Legislators Consider College Aid For Undocumented Students


On Wednesday, hundreds of immigrants and advocates plan to gather in Olympia to lay out their priorities for lawmakers. One top issue is called the Washington Dream Act, which state Senator Ed Murray, D-Seattle, introduced today. Under the measure, undocumented college students would become eligible for state financial aid.

In 2009, a similar bill in Olympia failed to move out of committee and the effort will likely face another uphill climb this year. The measure aims to allow undocumented students to tap into state financial aid for low-income college students, like the Washington State Need Grant program.

On the University of Washington campus, a freshman we’ll call Rebecca has already mapped out her college years. She said she wants get a master's degree in education and possibly a doctorate in Latin American studies. Her goal is to someday teach at a university.

Rebecca declined to use her real name for this story because she’s in the country illegally. Six years ago, her family came to the U.S. from Guatemala on a tourist visa. Then, she says, they found it hard to leave.

With a GPA just shy of 4.0, Rebecca has managed to earn several private scholarships. She thinks they’ll cover about two years of college. She also plans to get a job now that a new federal policy allows her to get a work permit. Still, she’s hopeful the state aid will come through as an option for her and for hundreds of other immigrants who can’t afford college.

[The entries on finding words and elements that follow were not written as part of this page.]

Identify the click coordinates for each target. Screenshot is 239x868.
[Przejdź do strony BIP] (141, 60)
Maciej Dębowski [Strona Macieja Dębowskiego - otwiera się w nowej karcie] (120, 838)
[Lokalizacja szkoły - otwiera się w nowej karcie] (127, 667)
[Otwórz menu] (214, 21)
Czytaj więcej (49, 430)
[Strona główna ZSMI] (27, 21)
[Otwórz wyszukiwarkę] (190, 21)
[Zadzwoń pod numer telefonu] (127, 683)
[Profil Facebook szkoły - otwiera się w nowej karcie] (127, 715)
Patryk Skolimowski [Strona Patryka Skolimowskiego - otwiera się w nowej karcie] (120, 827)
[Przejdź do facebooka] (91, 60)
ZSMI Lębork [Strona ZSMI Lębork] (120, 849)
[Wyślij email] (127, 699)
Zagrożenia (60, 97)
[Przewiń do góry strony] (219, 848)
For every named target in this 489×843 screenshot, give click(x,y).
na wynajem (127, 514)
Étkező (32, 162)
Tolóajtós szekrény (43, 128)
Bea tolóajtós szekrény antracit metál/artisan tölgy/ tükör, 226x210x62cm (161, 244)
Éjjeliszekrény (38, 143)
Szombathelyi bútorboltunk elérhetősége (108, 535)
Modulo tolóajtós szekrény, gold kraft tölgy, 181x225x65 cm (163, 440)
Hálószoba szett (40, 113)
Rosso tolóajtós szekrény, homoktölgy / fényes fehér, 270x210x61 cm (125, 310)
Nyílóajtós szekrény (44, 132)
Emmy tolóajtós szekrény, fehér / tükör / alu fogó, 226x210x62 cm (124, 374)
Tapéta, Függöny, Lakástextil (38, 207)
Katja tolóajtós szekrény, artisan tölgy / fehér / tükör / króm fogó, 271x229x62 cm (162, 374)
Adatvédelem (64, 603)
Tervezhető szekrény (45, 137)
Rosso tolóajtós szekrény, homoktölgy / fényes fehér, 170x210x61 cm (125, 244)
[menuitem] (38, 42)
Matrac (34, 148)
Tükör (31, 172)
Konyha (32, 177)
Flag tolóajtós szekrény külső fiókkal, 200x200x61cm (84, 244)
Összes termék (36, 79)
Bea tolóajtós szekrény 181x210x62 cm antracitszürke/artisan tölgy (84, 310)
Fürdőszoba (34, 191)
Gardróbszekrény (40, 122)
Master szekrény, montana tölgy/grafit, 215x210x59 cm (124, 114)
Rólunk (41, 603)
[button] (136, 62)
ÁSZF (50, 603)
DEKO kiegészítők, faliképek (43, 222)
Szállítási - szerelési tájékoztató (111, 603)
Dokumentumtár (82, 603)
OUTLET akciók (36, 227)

“Unfortunately we do not have $14,000 in our pocket to pay for tuition," Rebecca said. "What about books? What about housing? What about transportation? So we need this just to realize our dream just like anybody else is doing it. Education is for everybody.”

Demand for this pot of financial aid is much greater than what’s available. Rachelle Sharpe, director of financial aid at the Washington Student Achievement Council, said last year more than 31,000 eligible students were turned down for the state Need Grant program.

Opponents of this proposal highlighted the unmet demand when this issue came up in Olympia in 2009. During a public hearing, they raised concerns that fewer US citizens would get funding if more undocumented students are eligible. They also warned that state aid could become a magnet for more undocumented immigrants to move here.

Next school year, as college tuition goes up, the financial aid pot will also increase slightly to $303 million.